Excerpt from a dataset
----

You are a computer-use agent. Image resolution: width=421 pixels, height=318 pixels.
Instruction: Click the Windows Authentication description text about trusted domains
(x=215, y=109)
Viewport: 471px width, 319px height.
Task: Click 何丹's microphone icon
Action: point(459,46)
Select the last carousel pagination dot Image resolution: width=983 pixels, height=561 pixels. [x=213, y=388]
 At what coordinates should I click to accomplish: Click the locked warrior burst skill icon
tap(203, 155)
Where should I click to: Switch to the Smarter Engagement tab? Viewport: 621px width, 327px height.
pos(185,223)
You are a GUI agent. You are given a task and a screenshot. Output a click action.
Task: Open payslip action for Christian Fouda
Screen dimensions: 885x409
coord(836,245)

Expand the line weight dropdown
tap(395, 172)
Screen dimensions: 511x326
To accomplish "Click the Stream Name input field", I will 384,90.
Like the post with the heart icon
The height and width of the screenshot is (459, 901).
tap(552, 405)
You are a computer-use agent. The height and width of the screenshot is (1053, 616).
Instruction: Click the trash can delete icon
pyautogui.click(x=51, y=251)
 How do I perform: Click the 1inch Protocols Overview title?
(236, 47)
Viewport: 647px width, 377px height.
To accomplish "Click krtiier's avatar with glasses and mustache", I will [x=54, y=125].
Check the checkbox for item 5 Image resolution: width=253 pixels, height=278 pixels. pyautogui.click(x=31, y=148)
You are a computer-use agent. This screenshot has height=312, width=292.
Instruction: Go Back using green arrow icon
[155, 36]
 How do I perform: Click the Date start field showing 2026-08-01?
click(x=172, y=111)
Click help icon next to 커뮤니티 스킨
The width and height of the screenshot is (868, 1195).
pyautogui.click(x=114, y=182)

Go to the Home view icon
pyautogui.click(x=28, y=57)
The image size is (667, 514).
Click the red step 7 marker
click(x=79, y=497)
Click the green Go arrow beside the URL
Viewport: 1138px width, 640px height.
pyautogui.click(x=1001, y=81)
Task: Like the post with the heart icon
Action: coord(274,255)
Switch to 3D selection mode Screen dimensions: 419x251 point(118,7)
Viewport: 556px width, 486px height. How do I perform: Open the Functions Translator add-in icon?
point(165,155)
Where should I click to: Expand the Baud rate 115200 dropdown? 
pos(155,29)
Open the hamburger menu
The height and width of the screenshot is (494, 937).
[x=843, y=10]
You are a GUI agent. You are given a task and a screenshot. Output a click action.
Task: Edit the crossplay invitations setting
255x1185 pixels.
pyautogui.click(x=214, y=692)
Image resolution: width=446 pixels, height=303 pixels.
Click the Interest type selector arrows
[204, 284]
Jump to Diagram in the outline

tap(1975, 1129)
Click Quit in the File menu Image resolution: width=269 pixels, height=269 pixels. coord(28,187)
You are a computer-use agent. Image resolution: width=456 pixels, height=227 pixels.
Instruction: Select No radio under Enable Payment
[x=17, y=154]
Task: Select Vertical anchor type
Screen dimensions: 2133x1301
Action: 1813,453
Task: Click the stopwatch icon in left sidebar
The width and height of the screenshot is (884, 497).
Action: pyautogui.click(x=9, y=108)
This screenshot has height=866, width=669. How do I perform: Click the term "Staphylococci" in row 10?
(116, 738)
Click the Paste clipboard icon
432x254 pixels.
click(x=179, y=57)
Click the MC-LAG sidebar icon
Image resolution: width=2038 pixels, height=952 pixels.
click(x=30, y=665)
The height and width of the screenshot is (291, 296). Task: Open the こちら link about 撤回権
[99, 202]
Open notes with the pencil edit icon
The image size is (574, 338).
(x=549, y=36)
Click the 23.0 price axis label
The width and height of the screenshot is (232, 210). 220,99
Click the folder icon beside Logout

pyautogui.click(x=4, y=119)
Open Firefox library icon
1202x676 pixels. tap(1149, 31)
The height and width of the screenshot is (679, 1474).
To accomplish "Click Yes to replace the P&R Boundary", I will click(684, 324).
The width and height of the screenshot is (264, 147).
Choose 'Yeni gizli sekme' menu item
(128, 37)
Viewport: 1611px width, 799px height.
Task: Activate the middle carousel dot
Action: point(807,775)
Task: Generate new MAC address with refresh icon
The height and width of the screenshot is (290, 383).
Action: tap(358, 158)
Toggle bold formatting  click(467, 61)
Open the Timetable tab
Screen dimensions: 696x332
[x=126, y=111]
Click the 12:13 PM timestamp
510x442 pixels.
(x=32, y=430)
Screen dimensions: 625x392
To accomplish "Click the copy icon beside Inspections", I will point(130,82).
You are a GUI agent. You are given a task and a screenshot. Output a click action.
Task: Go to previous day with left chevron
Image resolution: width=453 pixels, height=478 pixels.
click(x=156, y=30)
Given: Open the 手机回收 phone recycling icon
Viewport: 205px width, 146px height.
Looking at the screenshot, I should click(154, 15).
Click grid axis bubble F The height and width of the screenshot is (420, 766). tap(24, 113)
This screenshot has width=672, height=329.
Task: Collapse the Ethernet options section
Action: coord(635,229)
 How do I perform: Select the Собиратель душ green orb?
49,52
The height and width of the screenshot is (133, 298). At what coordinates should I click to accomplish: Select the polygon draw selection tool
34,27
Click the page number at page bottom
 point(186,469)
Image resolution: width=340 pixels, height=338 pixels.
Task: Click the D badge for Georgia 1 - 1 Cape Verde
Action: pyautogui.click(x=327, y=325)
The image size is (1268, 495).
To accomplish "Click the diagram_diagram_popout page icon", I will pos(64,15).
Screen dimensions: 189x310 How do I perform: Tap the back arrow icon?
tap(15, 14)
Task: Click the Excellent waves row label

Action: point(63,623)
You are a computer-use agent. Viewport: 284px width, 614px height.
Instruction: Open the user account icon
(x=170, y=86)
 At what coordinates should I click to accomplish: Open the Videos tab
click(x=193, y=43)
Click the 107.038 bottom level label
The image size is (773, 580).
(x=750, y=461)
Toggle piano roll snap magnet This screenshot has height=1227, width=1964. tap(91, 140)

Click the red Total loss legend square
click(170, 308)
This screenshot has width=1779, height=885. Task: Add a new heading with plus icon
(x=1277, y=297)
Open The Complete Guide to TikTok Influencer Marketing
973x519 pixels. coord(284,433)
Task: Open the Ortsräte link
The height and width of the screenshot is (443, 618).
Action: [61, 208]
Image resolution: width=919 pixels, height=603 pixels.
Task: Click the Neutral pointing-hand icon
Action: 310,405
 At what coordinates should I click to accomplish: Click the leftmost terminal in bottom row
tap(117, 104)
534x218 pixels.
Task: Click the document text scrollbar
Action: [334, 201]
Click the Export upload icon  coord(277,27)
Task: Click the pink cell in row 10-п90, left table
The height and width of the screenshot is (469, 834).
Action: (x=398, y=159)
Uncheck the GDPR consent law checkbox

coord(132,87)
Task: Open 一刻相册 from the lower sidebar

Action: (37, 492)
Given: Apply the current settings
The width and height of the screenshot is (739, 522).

----

Copy out the items verbatim, starting at the line containing "Task: Select Vertical anchor type" and ending at the line containing "Looking at the", with both of those lines included.

### Response to the exercise
Task: Select Vertical anchor type
Screen dimensions: 2133x1301
Action: 1813,453
Task: Click the stopwatch icon in left sidebar
The width and height of the screenshot is (884, 497).
Action: pyautogui.click(x=9, y=108)
This screenshot has height=866, width=669. How do I perform: Click the term "Staphylococci" in row 10?
(116, 738)
Click the Paste clipboard icon
432x254 pixels.
click(x=179, y=57)
Click the MC-LAG sidebar icon
Image resolution: width=2038 pixels, height=952 pixels.
click(x=30, y=665)
The height and width of the screenshot is (291, 296). Task: Open the こちら link about 撤回権
[99, 202]
Open notes with the pencil edit icon
The image size is (574, 338).
(x=549, y=36)
Click the 23.0 price axis label
The width and height of the screenshot is (232, 210). 220,99
Click the folder icon beside Logout

pyautogui.click(x=4, y=119)
Open Firefox library icon
1202x676 pixels. tap(1149, 31)
The height and width of the screenshot is (679, 1474).
To accomplish "Click Yes to replace the P&R Boundary", I will click(684, 324).
The width and height of the screenshot is (264, 147).
Choose 'Yeni gizli sekme' menu item
(128, 37)
Viewport: 1611px width, 799px height.
Task: Activate the middle carousel dot
Action: point(807,775)
Task: Generate new MAC address with refresh icon
The height and width of the screenshot is (290, 383).
Action: tap(358, 158)
Toggle bold formatting  click(467, 61)
Open the Timetable tab
Screen dimensions: 696x332
[x=126, y=111]
Click the 12:13 PM timestamp
510x442 pixels.
(x=32, y=430)
Screen dimensions: 625x392
To accomplish "Click the copy icon beside Inspections", I will point(130,82).
You are a GUI agent. You are given a task and a screenshot. Output a click action.
Task: Go to previous day with left chevron
Image resolution: width=453 pixels, height=478 pixels.
click(x=156, y=30)
Given: Open the 手机回收 phone recycling icon
Viewport: 205px width, 146px height.
Looking at the screenshot, I should click(154, 15).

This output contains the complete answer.